## Work request
Reproduce only the top of the records, down to and including the line containing "Given: Click the Part Type: Alternator line".

Saved entries
- Opening Delimiter -
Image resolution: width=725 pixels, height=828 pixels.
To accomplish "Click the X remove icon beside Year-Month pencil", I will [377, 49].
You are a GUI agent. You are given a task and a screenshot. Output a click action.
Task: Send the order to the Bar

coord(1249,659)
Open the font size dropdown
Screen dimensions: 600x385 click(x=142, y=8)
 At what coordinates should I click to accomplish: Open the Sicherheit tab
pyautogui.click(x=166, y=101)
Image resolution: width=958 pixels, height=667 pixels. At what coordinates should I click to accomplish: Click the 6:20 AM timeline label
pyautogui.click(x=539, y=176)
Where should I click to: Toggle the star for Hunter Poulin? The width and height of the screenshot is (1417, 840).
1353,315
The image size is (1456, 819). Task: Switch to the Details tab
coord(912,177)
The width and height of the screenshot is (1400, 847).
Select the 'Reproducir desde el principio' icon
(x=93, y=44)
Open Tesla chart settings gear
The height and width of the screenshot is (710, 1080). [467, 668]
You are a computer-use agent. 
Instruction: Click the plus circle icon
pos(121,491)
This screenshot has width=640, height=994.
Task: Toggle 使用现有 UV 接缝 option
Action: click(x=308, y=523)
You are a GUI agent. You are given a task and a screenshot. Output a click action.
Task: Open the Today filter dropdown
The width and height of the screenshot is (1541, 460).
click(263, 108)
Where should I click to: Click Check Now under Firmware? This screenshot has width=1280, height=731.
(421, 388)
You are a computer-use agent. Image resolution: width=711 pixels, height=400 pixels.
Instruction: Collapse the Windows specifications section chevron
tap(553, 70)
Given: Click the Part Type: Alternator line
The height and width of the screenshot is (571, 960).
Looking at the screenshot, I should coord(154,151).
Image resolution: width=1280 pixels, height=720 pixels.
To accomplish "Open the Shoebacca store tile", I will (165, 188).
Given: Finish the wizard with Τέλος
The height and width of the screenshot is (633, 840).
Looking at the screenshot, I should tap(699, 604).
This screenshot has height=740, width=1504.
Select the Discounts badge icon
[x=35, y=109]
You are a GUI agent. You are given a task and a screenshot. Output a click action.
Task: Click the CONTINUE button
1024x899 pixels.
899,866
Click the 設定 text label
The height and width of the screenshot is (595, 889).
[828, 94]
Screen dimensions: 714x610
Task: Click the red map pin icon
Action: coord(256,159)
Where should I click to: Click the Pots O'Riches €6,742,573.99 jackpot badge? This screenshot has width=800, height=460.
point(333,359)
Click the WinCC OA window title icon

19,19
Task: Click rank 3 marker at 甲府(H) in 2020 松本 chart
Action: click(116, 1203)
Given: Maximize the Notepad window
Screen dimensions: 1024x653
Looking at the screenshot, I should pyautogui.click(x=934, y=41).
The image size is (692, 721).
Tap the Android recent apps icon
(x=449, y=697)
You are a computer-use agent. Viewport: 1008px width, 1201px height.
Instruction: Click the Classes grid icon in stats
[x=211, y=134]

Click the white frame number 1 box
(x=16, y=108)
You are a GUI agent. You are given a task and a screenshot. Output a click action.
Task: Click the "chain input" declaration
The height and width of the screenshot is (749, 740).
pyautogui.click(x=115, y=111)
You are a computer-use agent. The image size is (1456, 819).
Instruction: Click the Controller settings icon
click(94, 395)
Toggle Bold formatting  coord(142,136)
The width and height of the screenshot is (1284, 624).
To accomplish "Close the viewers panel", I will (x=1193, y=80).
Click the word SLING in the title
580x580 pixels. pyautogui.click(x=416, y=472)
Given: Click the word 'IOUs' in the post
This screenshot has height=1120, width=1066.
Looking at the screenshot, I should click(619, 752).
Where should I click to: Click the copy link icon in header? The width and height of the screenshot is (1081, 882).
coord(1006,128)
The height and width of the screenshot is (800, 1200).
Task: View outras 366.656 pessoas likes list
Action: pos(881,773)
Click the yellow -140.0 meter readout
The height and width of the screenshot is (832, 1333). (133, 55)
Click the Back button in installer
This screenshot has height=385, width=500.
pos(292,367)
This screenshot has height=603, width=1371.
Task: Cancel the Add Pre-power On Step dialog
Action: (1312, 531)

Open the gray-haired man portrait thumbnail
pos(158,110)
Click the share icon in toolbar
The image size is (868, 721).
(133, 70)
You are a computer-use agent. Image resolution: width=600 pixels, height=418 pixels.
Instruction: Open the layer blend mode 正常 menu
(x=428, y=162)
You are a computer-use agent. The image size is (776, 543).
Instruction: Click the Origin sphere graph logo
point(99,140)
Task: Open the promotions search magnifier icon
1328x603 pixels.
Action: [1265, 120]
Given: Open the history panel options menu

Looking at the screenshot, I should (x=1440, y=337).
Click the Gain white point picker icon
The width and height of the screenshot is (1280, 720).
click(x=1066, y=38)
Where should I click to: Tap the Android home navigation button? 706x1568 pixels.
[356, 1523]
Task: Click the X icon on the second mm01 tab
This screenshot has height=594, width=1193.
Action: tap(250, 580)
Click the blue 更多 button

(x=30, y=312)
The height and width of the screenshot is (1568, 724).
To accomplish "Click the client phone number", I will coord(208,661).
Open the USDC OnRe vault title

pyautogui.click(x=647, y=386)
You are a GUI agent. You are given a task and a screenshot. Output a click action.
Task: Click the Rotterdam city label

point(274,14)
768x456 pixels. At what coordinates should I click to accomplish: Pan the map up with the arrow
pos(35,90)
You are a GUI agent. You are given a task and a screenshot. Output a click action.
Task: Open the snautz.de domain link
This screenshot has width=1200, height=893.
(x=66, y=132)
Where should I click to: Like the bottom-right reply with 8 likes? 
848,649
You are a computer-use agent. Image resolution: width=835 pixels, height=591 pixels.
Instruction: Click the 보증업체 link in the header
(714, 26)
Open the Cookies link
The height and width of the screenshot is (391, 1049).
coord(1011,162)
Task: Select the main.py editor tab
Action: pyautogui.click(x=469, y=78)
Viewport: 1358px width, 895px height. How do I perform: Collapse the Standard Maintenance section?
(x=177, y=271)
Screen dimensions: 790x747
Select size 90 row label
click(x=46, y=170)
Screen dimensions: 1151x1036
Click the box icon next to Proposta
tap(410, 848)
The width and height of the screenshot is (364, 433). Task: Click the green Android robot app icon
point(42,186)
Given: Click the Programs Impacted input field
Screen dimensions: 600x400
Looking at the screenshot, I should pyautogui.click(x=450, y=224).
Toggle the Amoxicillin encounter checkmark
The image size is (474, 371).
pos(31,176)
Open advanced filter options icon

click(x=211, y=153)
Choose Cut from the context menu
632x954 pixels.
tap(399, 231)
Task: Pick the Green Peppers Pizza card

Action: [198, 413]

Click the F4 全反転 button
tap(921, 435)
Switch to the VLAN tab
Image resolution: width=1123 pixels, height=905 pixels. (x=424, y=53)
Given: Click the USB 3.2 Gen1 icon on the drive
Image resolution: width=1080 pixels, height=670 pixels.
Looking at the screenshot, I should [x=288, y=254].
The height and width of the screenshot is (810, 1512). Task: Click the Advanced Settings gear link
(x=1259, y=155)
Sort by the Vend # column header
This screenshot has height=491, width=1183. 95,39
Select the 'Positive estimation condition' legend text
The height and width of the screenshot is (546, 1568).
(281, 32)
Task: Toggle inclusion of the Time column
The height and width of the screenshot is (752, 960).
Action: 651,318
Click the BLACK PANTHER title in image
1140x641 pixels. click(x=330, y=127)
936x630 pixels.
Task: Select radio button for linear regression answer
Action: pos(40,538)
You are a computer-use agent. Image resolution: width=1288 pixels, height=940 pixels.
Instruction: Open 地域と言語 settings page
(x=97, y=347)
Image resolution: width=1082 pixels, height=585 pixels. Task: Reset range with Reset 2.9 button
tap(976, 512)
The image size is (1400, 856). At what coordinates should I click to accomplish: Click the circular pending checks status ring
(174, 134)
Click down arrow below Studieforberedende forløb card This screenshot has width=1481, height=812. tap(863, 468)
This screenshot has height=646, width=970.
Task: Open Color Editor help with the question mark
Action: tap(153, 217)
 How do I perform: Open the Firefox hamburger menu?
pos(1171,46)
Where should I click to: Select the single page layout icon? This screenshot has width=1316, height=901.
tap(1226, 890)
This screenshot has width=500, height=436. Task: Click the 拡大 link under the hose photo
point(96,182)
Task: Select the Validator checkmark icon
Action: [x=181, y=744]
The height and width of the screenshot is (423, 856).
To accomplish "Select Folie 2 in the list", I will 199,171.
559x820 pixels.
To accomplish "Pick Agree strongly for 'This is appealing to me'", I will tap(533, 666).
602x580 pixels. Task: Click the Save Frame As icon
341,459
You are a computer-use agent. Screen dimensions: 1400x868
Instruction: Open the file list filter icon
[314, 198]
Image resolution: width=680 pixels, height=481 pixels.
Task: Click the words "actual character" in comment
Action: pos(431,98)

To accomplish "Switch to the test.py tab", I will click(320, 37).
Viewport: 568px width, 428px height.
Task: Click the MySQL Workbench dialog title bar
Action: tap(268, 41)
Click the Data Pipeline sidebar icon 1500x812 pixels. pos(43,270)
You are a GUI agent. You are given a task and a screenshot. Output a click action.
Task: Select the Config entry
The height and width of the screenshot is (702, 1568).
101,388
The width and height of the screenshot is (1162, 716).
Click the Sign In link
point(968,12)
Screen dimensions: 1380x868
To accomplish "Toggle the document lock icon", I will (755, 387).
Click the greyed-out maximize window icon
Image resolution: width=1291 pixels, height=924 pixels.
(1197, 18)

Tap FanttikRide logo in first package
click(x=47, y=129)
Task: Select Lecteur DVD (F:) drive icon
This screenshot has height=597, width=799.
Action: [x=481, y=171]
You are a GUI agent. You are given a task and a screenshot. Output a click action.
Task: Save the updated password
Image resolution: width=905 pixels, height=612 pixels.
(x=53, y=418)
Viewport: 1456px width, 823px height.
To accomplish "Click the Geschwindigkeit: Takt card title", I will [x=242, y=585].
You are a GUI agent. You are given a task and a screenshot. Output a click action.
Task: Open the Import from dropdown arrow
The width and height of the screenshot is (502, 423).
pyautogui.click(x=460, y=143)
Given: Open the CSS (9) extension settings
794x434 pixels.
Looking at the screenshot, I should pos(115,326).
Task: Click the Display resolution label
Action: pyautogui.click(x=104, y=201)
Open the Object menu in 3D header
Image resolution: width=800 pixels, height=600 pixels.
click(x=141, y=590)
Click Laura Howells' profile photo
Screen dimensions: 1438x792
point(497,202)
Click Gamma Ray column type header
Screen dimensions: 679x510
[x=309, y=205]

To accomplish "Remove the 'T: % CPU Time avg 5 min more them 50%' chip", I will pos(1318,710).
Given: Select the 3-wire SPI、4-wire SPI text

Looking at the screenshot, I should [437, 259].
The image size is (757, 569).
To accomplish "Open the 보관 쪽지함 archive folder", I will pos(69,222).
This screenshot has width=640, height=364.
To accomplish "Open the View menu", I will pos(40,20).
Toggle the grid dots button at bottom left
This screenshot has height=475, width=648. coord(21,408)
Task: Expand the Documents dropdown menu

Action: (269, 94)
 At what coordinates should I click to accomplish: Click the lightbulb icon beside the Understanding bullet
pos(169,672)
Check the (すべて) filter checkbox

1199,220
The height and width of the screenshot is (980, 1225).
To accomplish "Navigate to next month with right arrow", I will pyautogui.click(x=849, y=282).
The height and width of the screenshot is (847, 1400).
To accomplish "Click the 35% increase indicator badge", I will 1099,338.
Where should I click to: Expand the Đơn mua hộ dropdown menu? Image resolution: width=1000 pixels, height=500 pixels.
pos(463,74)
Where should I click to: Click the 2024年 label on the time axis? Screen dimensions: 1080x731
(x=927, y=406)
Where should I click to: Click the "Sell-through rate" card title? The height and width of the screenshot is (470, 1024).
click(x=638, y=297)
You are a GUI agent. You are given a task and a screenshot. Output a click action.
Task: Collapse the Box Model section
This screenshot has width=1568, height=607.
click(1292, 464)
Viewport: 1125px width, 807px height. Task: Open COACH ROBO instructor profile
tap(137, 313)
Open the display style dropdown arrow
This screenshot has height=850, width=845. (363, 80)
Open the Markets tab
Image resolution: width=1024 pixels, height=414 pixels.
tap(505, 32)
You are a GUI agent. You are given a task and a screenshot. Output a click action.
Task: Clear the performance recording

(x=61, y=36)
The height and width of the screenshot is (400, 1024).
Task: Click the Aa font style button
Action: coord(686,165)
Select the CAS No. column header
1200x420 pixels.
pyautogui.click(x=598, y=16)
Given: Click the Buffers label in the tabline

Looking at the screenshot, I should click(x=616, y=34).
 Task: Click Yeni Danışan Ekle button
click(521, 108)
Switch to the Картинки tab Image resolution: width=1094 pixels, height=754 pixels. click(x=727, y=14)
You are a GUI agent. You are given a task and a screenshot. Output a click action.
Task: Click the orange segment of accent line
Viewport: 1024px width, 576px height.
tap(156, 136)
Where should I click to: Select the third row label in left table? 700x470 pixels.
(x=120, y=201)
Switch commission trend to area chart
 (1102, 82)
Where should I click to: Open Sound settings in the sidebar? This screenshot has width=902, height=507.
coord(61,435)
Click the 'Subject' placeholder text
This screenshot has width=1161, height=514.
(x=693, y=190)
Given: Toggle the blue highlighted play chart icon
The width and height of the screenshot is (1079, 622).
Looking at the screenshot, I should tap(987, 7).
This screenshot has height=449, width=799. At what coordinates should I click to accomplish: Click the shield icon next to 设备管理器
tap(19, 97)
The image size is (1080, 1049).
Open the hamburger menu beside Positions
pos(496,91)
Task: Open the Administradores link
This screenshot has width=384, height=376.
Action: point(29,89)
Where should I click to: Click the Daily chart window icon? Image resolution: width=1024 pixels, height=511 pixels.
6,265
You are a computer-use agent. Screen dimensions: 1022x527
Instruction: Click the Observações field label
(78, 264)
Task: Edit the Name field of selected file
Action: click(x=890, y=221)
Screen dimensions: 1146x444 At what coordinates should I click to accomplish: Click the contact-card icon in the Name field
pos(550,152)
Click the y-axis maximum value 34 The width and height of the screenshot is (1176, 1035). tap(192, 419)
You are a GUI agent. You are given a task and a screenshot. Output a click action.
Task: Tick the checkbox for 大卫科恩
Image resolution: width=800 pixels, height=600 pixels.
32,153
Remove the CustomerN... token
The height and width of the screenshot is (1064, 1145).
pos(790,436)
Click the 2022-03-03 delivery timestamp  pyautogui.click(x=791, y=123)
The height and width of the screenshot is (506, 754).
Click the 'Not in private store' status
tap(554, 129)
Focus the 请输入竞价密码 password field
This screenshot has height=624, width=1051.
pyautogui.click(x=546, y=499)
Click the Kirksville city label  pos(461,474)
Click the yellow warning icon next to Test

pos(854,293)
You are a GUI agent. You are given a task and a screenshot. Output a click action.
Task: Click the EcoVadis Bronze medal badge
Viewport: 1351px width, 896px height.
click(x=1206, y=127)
- Closing Delimiter -
## Solution to this problem
Image resolution: width=725 pixels, height=828 pixels.
To accomplish "Click the X remove icon beside Year-Month pencil", I will [377, 49].
You are a GUI agent. You are given a task and a screenshot. Output a click action.
Task: Send the order to the Bar

coord(1249,659)
Open the font size dropdown
Screen dimensions: 600x385 click(x=142, y=8)
 At what coordinates should I click to accomplish: Open the Sicherheit tab
pyautogui.click(x=166, y=101)
Image resolution: width=958 pixels, height=667 pixels. At what coordinates should I click to accomplish: Click the 6:20 AM timeline label
pyautogui.click(x=539, y=176)
Where should I click to: Toggle the star for Hunter Poulin? The width and height of the screenshot is (1417, 840).
1353,315
The image size is (1456, 819). Task: Switch to the Details tab
coord(912,177)
The width and height of the screenshot is (1400, 847).
Select the 'Reproducir desde el principio' icon
(x=93, y=44)
Open Tesla chart settings gear
The height and width of the screenshot is (710, 1080). [467, 668]
You are a computer-use agent. 
Instruction: Click the plus circle icon
pos(121,491)
This screenshot has width=640, height=994.
Task: Toggle 使用现有 UV 接缝 option
Action: click(x=308, y=523)
You are a GUI agent. You are given a task and a screenshot. Output a click action.
Task: Open the Today filter dropdown
The width and height of the screenshot is (1541, 460).
click(263, 108)
Where should I click to: Click Check Now under Firmware? This screenshot has width=1280, height=731.
(421, 388)
You are a computer-use agent. Image resolution: width=711 pixels, height=400 pixels.
Instruction: Collapse the Windows specifications section chevron
tap(553, 70)
Given: Click the Part Type: Alternator line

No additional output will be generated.